Kingston / United States
“If you want to open up to understanding my life as a black trans- man living in the USA, I ask that you first open up to your own truths. Ask yourself, where are my edges? My judgments, hypocrisies, phobias, paradigms? If you say: I have none, then you’ll never understand my experience. In many ways, it’s the unconscious attitudes, behaviors, and actions – the expression of the parts of ourselves that we aren’t aware of – that place my mind, body, and spirit under the very real threat of abuse and violence, daily. Don’t get me wrong, there’s also a very conscious and decisive threat against my existence too, but I’m interested in speaking to those people who think they want to understand, know more, do better. Right now, legislation is being passed across the country to police and criminalize trans- and queer bodies in public spaces – the “bathroom bills” – but they extend far beyond public bathrooms into schools and hotels. Like, Margaret Cho recently wrote: “It’s not about bathrooms … as it was never about water fountains.”
I can share with you a lifetime of survival stories: how I spent the first year of my life in a convent after my birthfather was deported back to Jamaica and my birthmother was struggling to survive in a shelter with my older sister; how I was raised by an amazing woman who passed away from stage IV breast cancer when I was young; how I was beat by the police back in 2002 and it was caught on video, but no one would take the case; how medical malpractice left me hemorrhaging after I received my top surgery; how I fear for my life sometimes, when I’m trying to change in a gym locker room. The list goes on … but, I want to focus on making a connection. I don’t want my story to just be consumed as entertainment. I want my very existence to wake you up! So, I ask you to ask yourself, where are my edges? My judgments, hypocrisies, phobias, paradigms?
Now sit with what comes up, even if what comes up is challenging to accept — rage, shame, disgust, hatred, confusion, fear, jealousy. Then dig deeper, what do those raw feelings bring up? Notice, confusion makes me feel stupid – I reject what makes me feel stupid.

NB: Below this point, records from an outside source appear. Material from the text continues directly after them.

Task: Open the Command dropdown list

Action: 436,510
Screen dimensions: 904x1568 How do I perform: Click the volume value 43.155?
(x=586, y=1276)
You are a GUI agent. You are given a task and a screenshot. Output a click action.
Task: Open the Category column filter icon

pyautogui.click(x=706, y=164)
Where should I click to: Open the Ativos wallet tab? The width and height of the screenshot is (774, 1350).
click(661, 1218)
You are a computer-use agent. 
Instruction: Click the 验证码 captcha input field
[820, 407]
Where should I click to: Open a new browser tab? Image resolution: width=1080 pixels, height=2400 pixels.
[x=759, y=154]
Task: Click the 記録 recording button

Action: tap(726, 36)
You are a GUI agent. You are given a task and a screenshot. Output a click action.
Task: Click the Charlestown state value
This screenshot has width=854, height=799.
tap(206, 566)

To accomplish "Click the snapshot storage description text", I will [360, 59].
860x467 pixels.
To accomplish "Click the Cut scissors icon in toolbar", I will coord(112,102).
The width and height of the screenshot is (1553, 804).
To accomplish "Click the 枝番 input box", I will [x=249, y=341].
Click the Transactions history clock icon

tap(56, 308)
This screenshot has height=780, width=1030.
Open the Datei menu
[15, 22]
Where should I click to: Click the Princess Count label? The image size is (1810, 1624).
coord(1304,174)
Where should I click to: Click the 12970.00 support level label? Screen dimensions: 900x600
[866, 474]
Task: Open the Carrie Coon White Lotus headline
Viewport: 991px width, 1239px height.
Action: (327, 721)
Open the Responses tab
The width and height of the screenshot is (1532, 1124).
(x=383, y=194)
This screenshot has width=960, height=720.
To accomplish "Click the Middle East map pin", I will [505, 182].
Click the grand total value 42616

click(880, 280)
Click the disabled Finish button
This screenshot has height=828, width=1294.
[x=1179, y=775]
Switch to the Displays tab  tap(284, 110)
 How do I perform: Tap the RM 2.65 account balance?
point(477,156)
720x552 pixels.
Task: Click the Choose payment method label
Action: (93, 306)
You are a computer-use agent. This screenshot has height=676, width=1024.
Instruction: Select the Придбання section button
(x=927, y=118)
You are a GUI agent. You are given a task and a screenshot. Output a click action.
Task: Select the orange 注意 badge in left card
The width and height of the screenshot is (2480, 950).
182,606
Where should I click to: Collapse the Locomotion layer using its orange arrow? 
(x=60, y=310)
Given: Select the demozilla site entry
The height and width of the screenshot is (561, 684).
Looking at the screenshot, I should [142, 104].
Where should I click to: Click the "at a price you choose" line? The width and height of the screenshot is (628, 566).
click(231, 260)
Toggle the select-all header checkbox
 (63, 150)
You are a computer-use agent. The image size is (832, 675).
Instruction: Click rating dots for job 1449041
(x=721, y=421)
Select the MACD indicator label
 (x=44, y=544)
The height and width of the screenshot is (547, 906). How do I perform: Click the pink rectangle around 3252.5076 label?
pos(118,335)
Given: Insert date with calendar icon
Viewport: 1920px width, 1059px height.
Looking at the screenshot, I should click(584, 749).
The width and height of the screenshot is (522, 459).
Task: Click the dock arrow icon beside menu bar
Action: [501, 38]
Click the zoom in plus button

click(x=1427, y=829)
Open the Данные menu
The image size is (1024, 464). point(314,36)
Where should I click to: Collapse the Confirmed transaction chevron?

We must ask ourselves, where these thoughts and feelings even come from. Who told us to associate confusion with self-deprecating ideas? If we don’t recognize what’s inside of us, each of us, then my story won’t even begin to till the deep-seeded conflict that has been systematically planted within our hearts and minds, and invariably institutionalized within our society. And, if we don’t begin to uproot these intricately woven internal conflicts, then no matter how visible my struggle becomes it will remain outside of you – rather than becoming a call within your heart to fight for the visibility, justice and equality of all people surviving on the margins.”